:: Problem details ::
Please go line by line and repeat the data below exactly, with no images.

*-*-*

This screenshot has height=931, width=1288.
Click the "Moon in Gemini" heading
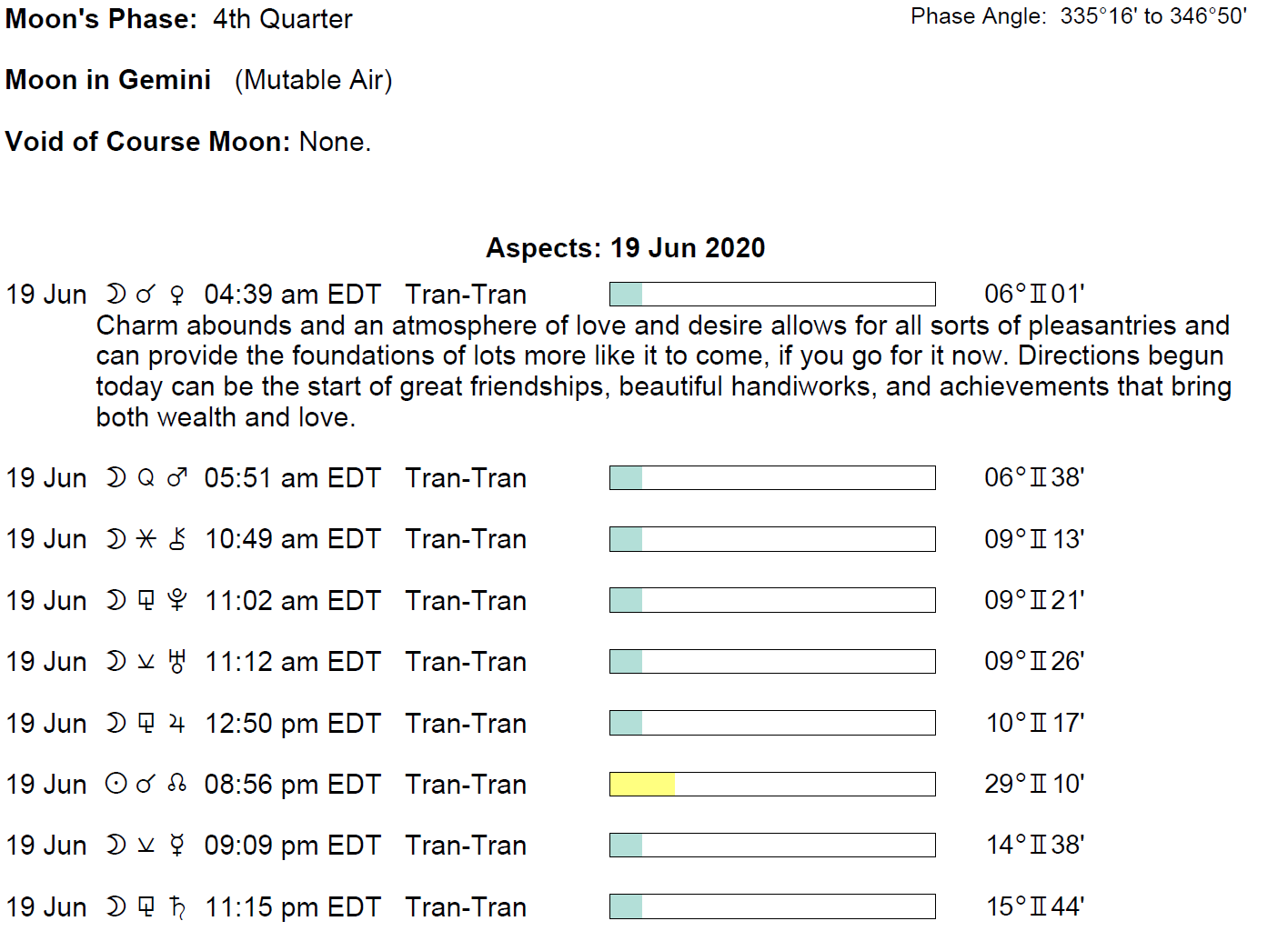point(108,80)
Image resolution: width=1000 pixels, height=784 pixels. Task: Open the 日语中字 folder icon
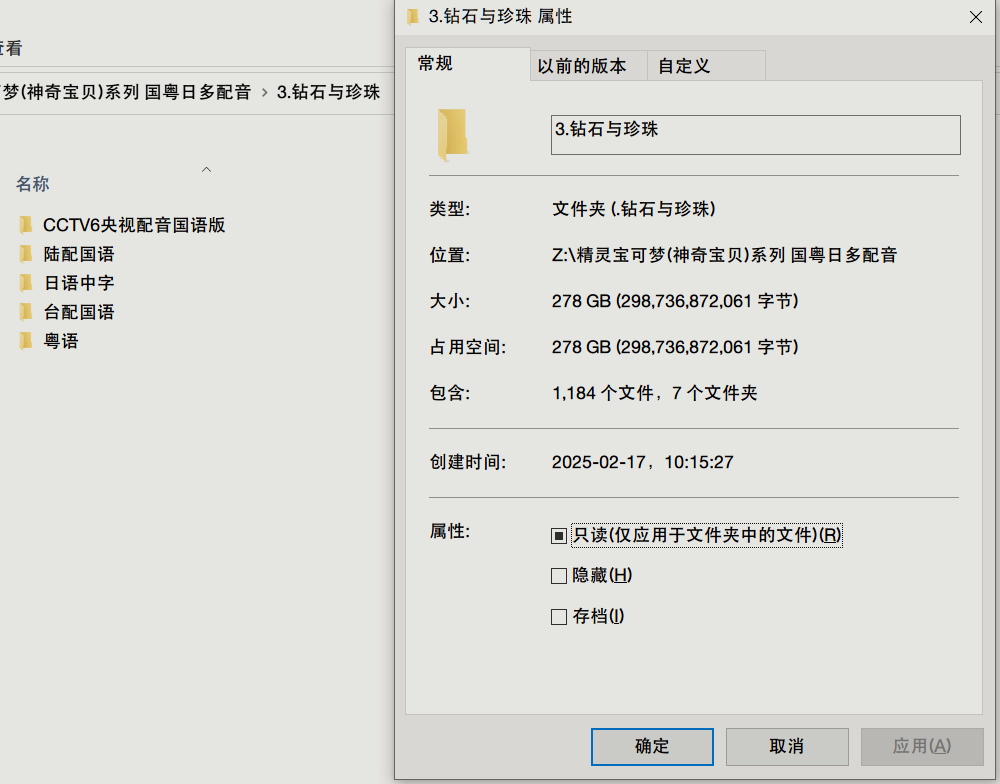[x=25, y=282]
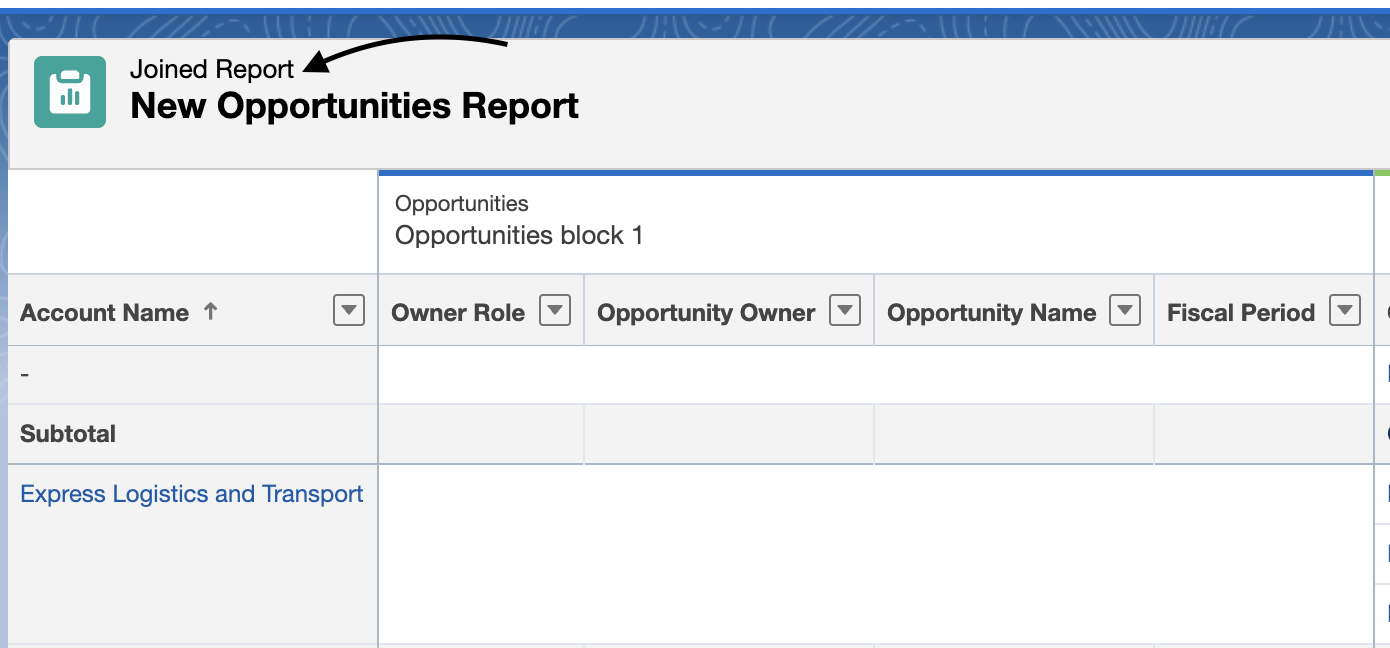This screenshot has height=648, width=1390.
Task: Open the Owner Role column menu
Action: click(555, 311)
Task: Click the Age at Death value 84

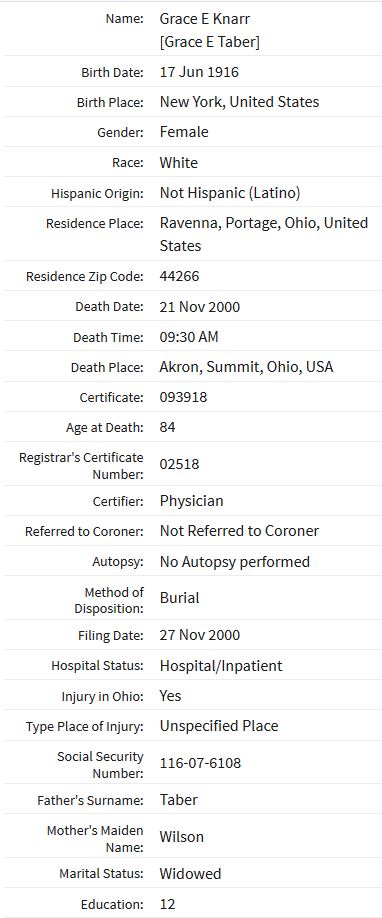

*-*-*

:: Finished exercise ::
This screenshot has height=931, width=1288.
Click the "Moon in Gemini" heading
point(108,80)
Image resolution: width=1000 pixels, height=784 pixels. Task: Open the 日语中字 folder icon
[x=25, y=282]
This screenshot has height=648, width=1390.
Task: Open the Owner Role column menu
Action: click(555, 311)
Task: Click the Age at Death value 84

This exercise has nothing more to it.